**Исходный текст**
# # #

Все, что я до сих пор говорил, касается только нескольких примеров работы над древними песнями, песнями преданий. Вместе с тем ступени этой вертикальной лестницы — те, что надо выработать в процессе тщательной ремесленной работы, — это не только песни преданий и не только способы, какими мы над ними работаем, но это также и текст (в значении живого слова), модели поведения и движения, логика мельчайших действий (тут очень существенно всегда опережать форму тем, что и должно ее опережать, то есть сохранить процесс, ведущий к форме). Каждый из этих аспектов требовал бы, говоря откровенно, отдельной главы.
Несколько наблюдений, связанных с работой над телом. Проблему послушания тела можно решить с позиций двух разных подходов; я не хочу сказать тем самым, что невозможен двойственный подход или подход составной, сложенный из того и другого, — возможен. Но чтобы сказанное было достаточно ясно, {265} предпочитаю ограничиться разговором о двух отличных друг от друга подходах.
Первый подход: довести тело до состояния послушания, укрощая его. Нечто похожее мы видим в балетном классе или в некоторых видах атлетизма. Опасность такого подхода заключена в том, что тело развивается в своих мышечных качествах, а следовательно, оно становится недостаточно эластичным и «полым» для того, чтобы служить «проводящим путем» для энергий. Другая опасность — еще большая — заключается в том, что сам человек в таком развитии усиливает разделенность между «руководящей» им головой и телом, уподобленным управляемой марионетке. Следует тем не менее подчеркнуть, что ограничения и опасности такого подхода преодолимы, если работа ведется с полным сознанием этих опасностей и ограничений и если работой руководит умелый инструктор. Примером преодоления опасностей и ограничений такого подхода могут служить способы, применяемые в работе над телом в некоторых боевых искусствах.

# # #

**Суть задания**
1. Перепишите из текста о работе над телом фрагмент от «Несколько наблюдений, связанных» до «от друга подходах.» включительно.
2. Напишите продолжение текста о работе над телом, начиная сразу после его последнего предложения.
Листинг представляет собой отдельный материал и к тексту о работе над телом не относится.

**Представленные данные**
# # #

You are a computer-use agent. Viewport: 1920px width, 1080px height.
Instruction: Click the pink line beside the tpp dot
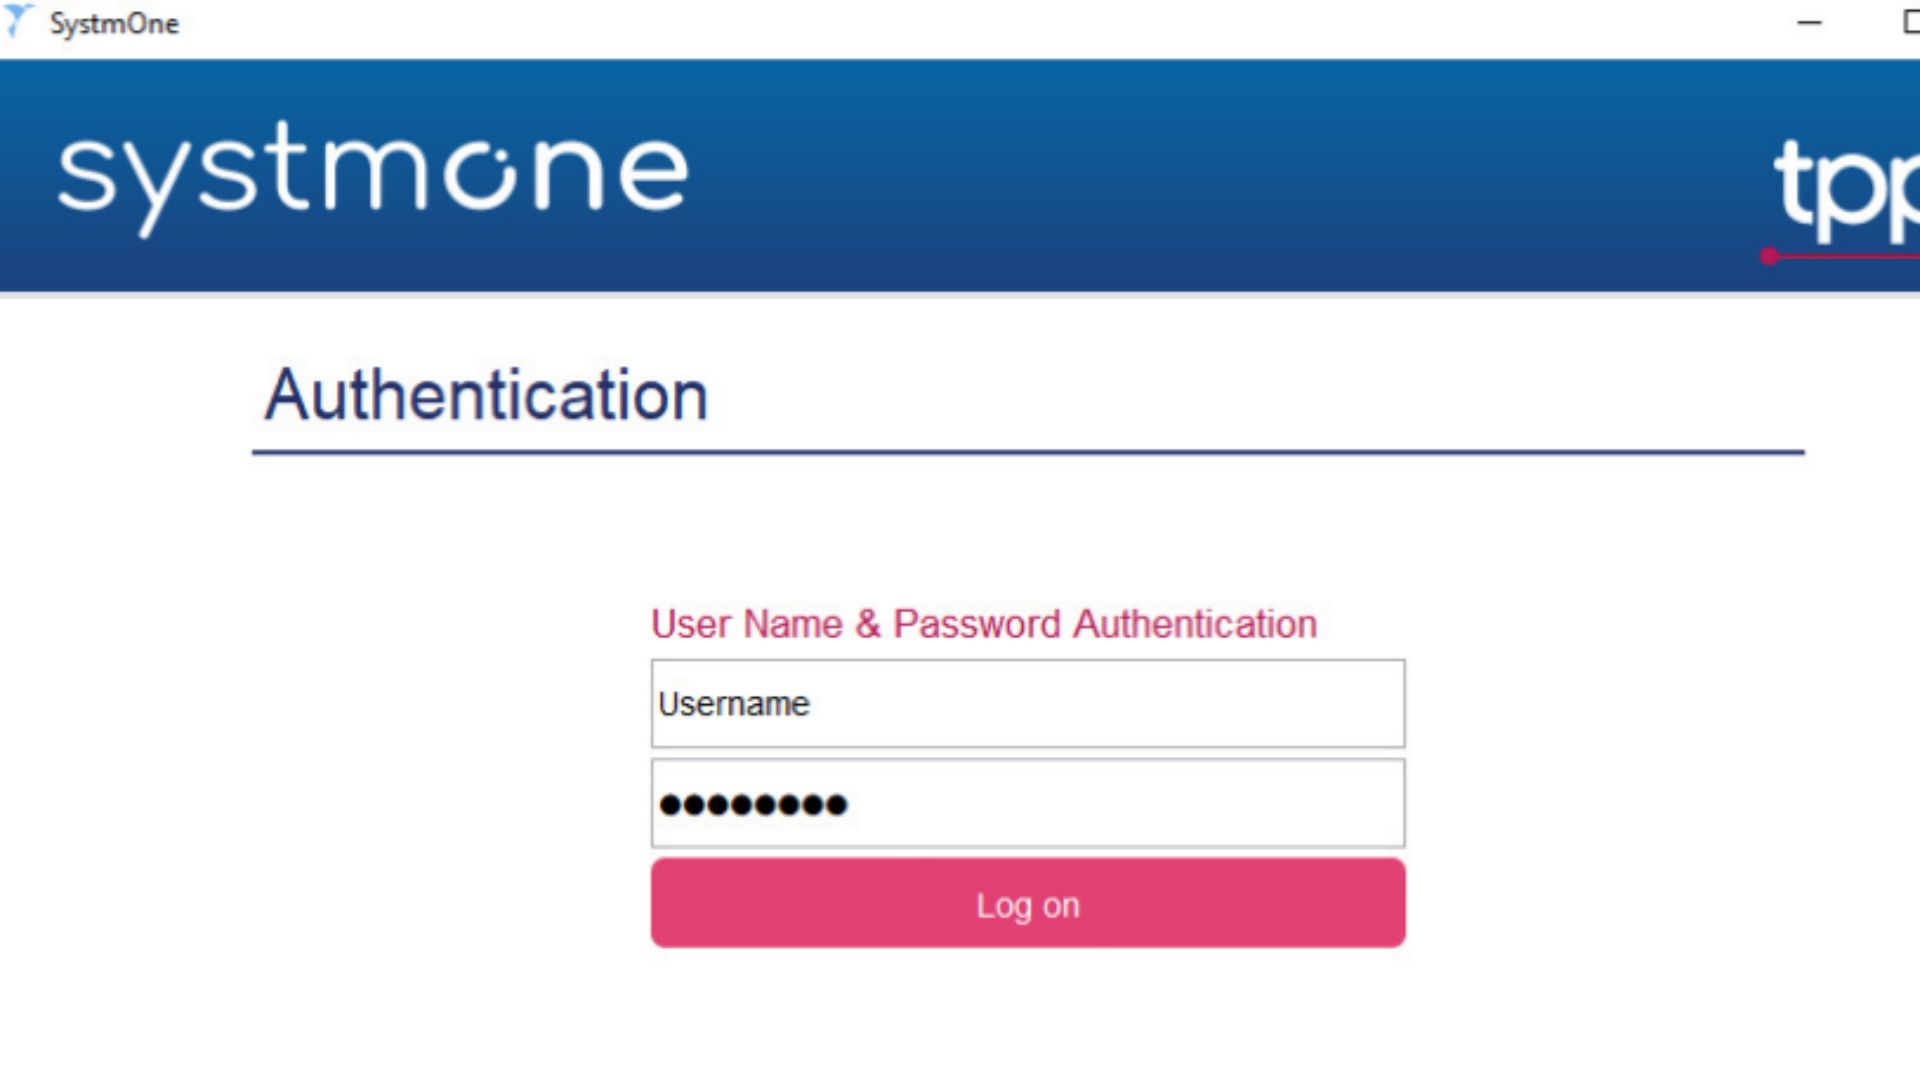click(1850, 257)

# # #

**Ожидаемые ответы**
1.
Несколько наблюдений, связанных с работой над телом. Проблему послушания тела можно решить с позиций двух разных подходов; я не хочу сказать тем самым, что невозможен двойственный подход или подход составной, сложенный из того и другого, — возможен. Но чтобы сказанное было достаточно ясно, {265} предпочитаю ограничиться разговором о двух отличных друг от друга подходах.

2.
Второй подход: бросить вызов телу. Бросить ему вызов, ставя перед собой такие задания и такие цели, которые, казалось бы, превосходят способности вашего тела. Все дело в том, чтобы призвать тело к «невозможному» и дать ему открыть, что «невозможное» можно поделить на малые отрезки, «кусочки», малые элементы и — сделать возможным. При таком, втором, подходе тело становится послушным, не зная о том, что оно обязано быть послушным. Оно становится проводящим путем для энергии и находит связь между строгим порядком элементов и потоком жизни («спонтанностью»). Тело, следовательно, не чувствует себя укрощенным, не ощущает себя дрессированным домашним зверьком; оно скорее уподобляется зверю, дикому и гордому, полному достоинства. Лань, преследуемая тигром, бежит с легкостью и гармонией движений поистине неправдоподобными. Если вглядеться в их бег в замедленном темпе документального фильма, то он, бег лани и тигра, открывает нам образ жизни полной и, парадоксальным образом, радостной. Оба подхода совершенно правомерны. Однако меня в моей творческой жизни всегда намного больше интересовал этот, второй, подход.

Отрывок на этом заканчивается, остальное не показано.